In the American Southwest, Nevada, Arizona, and California skirmish for dwindling shares of the Colorado River. Into the fray steps Angel Velasquez, detective, leg-breaker, assassin and spy. A Las Vegas water knife, Angel "cuts" water for his boss, Catherine Case, ensuring that her lush, luxurious arcology developments can bloom in the desert, so the rich can stay wet, while the poor get nothing but dust. When rumors of a game-changing water source surface in drought-ravaged Phoenix, Angel is sent to investigate. There, he encounters Lucy Monroe, a hardened journalist with no love for Vegas and every reason to hate Angel, and Maria Villarosa, a young Texas refugee who survives by her wits and street smarts in a city that despises everything that she represents.  With bodies piling up, bullets flying, and Phoenix teetering on collapse, it seems like California is making a power play to monopolize the life-giving flow of a river. For Angel, Lucy, and Maria time is running out and their only hope for survival rests in each other’s hands. But when water is more valuable than gold, alliances shift like sand, and the only thing for certain is that someone will have to bleed if anyone hopes to drink.
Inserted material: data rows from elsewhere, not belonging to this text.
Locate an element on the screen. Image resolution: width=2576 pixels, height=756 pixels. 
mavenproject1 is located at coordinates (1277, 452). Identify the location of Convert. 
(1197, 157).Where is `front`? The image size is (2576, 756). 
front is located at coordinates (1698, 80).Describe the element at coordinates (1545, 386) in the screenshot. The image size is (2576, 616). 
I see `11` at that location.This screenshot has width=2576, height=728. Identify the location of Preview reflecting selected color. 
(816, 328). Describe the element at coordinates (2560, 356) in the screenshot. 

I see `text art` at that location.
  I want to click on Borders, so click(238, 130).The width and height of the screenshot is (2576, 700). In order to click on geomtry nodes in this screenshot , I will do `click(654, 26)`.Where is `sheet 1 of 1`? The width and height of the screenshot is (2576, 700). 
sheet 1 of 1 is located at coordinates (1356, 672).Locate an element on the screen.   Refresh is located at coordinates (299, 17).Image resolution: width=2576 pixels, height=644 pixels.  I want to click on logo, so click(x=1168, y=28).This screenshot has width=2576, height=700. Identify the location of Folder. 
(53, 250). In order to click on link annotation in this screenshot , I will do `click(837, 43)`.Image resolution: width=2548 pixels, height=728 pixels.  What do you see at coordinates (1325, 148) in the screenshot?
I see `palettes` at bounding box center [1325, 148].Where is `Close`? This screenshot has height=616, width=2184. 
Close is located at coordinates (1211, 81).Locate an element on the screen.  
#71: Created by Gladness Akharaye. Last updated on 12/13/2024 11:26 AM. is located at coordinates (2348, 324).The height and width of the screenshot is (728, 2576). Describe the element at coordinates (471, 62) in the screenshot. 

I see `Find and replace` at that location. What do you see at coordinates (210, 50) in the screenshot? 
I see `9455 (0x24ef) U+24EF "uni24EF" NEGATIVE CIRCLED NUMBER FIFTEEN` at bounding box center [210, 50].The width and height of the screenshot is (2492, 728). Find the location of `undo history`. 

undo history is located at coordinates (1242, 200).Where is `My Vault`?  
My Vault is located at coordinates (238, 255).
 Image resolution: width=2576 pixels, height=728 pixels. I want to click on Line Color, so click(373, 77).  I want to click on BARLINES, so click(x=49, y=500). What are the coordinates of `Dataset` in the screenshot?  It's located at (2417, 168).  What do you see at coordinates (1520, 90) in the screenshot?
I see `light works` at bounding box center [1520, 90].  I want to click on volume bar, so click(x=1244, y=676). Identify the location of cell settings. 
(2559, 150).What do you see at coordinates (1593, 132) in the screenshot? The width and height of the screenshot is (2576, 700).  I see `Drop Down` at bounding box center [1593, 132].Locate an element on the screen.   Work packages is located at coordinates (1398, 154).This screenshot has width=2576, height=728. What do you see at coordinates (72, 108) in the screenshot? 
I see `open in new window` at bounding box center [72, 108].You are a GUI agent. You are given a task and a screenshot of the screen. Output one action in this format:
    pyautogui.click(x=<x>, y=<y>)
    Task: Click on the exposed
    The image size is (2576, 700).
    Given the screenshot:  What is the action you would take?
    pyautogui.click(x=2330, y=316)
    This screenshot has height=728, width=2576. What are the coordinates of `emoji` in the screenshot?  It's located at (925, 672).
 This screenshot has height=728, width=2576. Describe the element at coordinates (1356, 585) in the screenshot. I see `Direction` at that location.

The Water Knife presents a grim image of a world in which water, necessary for life to exist, has become a commodity needed by many and owned by few. The world that Bacigalupi paints such a vivid image of is one in which people are being forced to live in vast, poverty stricken deserts; they are dependent on the few private companies and government organisations left to provide them with water. The United States of America no longer exists; instead, the US has split off into several ‘states’ that run more like private companies. California exists as the most powerful of these new states, and Texas, with no water of its own, is unable to sustain life – refugees from the state of Texas are considered to be lower-class citizens. If this is all sounding familiar, it should be. The real world parallels are on point throughout the book.